Start of Data for review

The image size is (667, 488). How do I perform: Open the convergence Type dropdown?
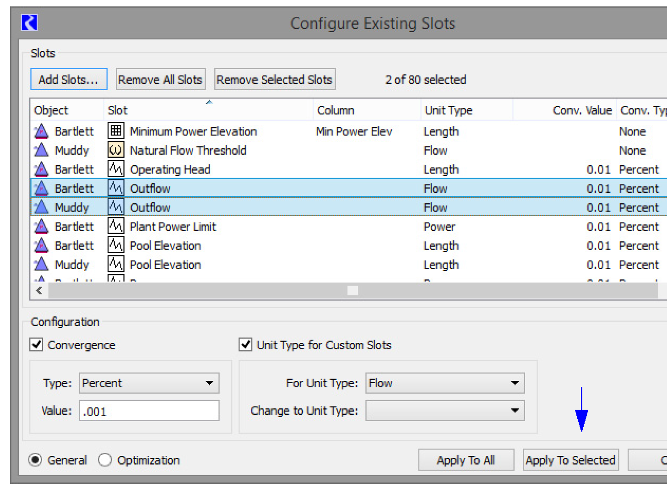click(x=149, y=383)
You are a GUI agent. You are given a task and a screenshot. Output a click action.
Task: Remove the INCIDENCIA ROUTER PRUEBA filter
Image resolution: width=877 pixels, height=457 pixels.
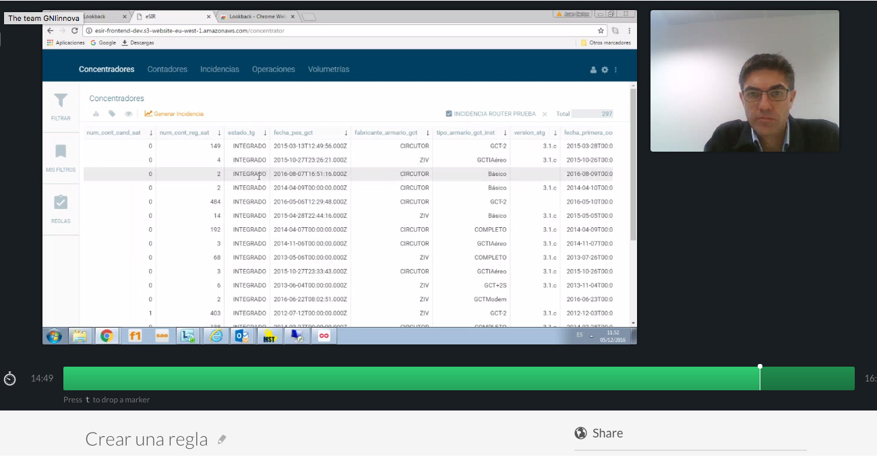tap(545, 114)
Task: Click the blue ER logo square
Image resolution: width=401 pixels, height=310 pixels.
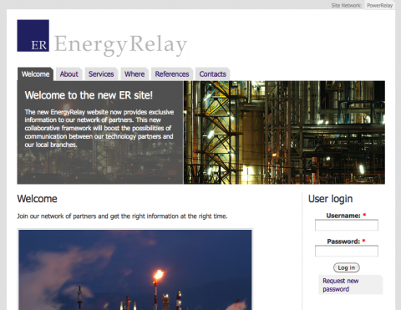Action: coord(33,36)
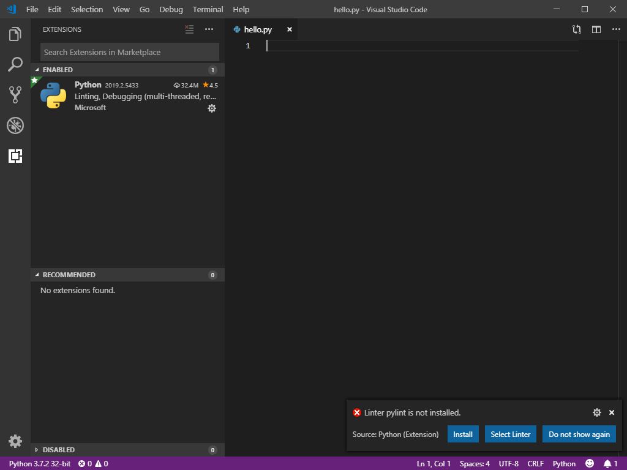Open the notifications bell in the status bar
Image resolution: width=627 pixels, height=470 pixels.
click(x=608, y=463)
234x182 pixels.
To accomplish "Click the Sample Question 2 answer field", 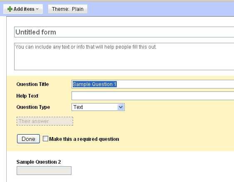I will tap(44, 171).
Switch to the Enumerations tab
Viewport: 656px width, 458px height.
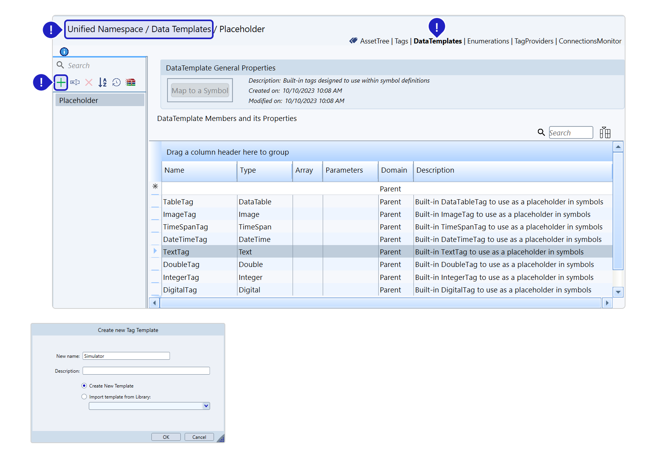pos(488,41)
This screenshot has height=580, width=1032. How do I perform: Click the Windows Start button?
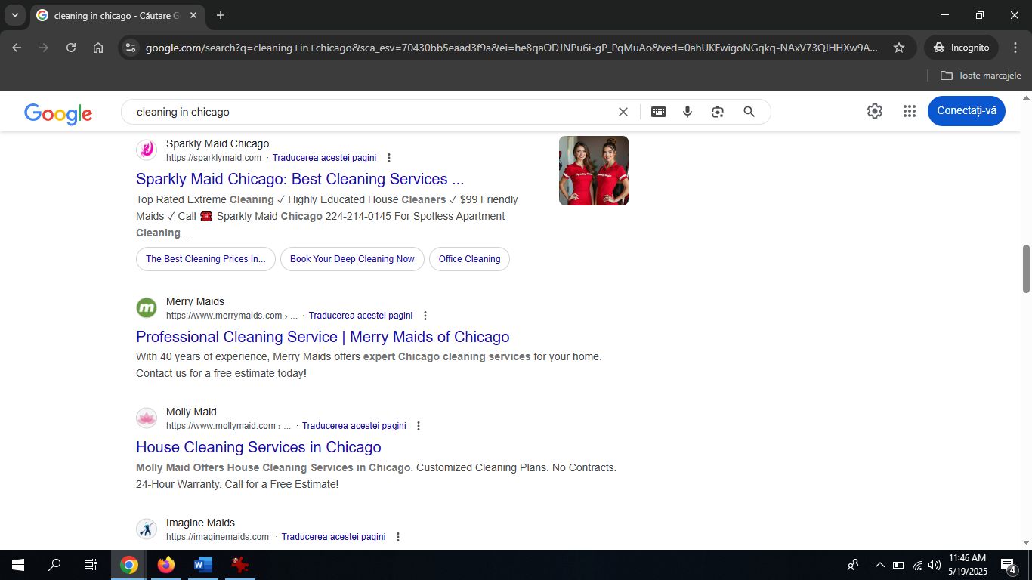[x=16, y=564]
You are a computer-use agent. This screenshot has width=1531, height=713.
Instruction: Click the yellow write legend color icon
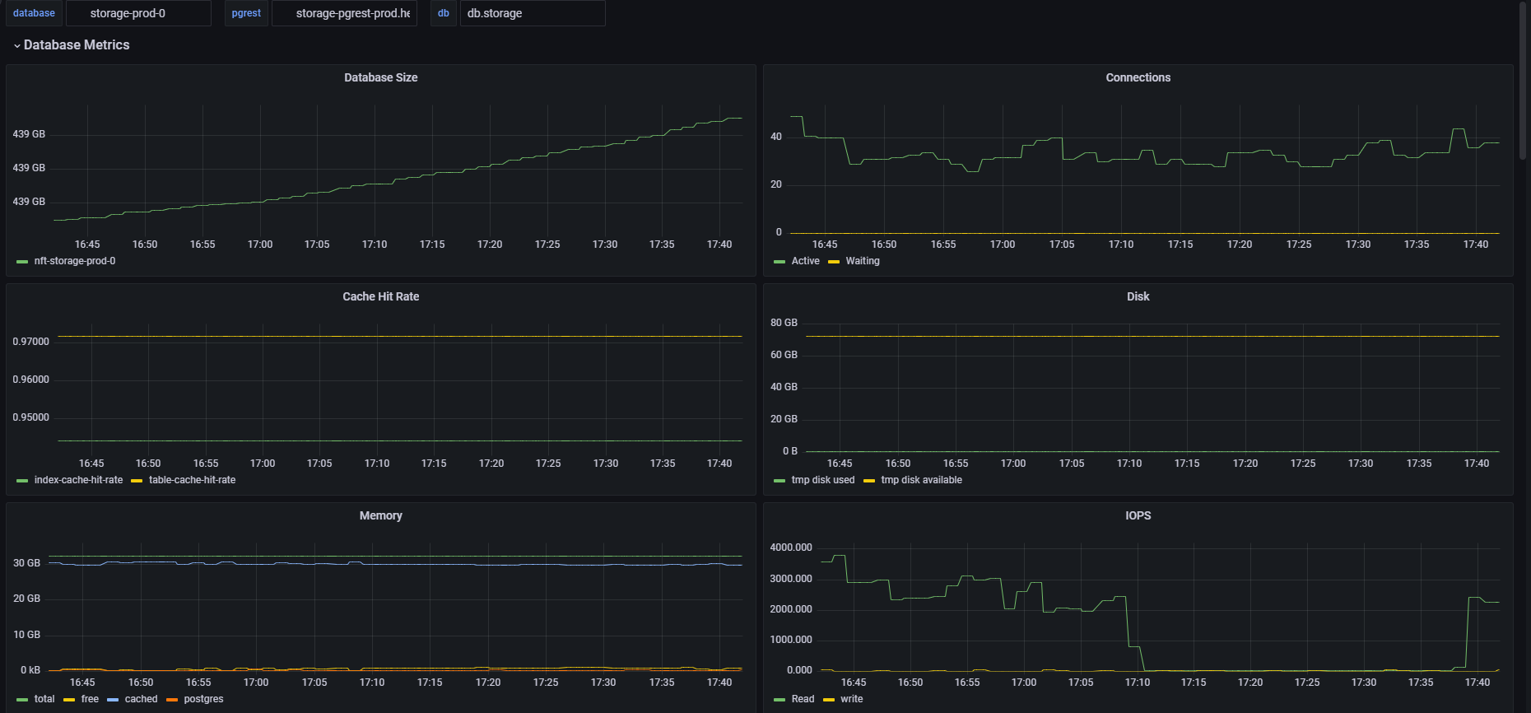pos(829,700)
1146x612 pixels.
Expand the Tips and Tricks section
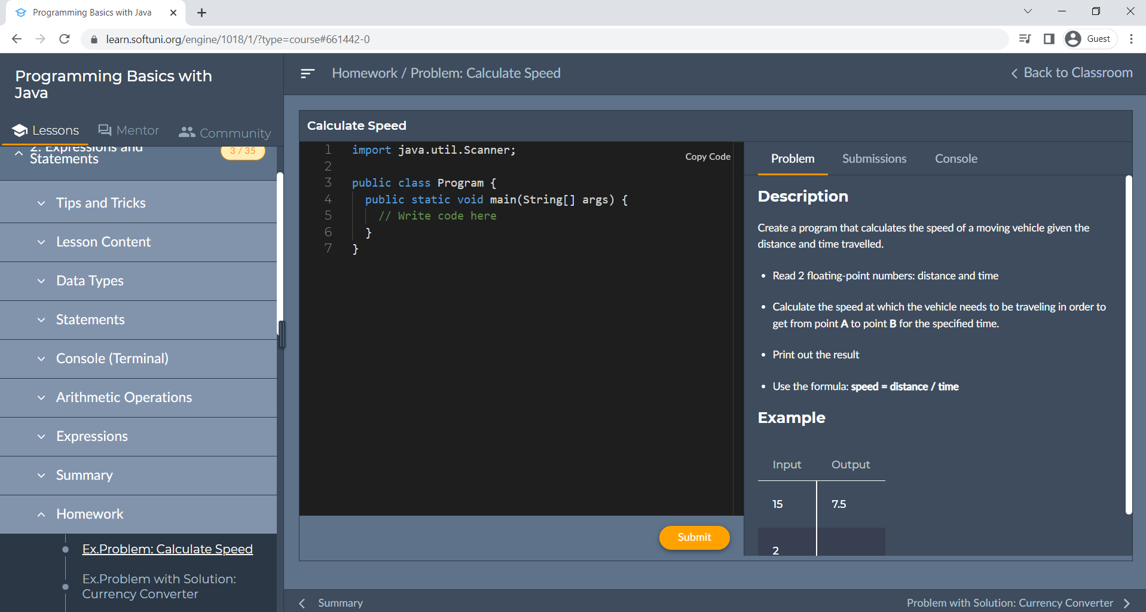[x=100, y=203]
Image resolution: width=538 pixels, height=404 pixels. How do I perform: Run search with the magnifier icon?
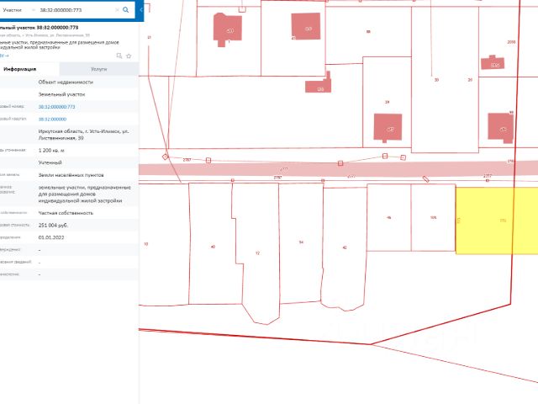126,10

End of Data for review

**What is required:** Your response should be the count of lines in the material above that contain "agent", with nothing added.

**Solution:** 2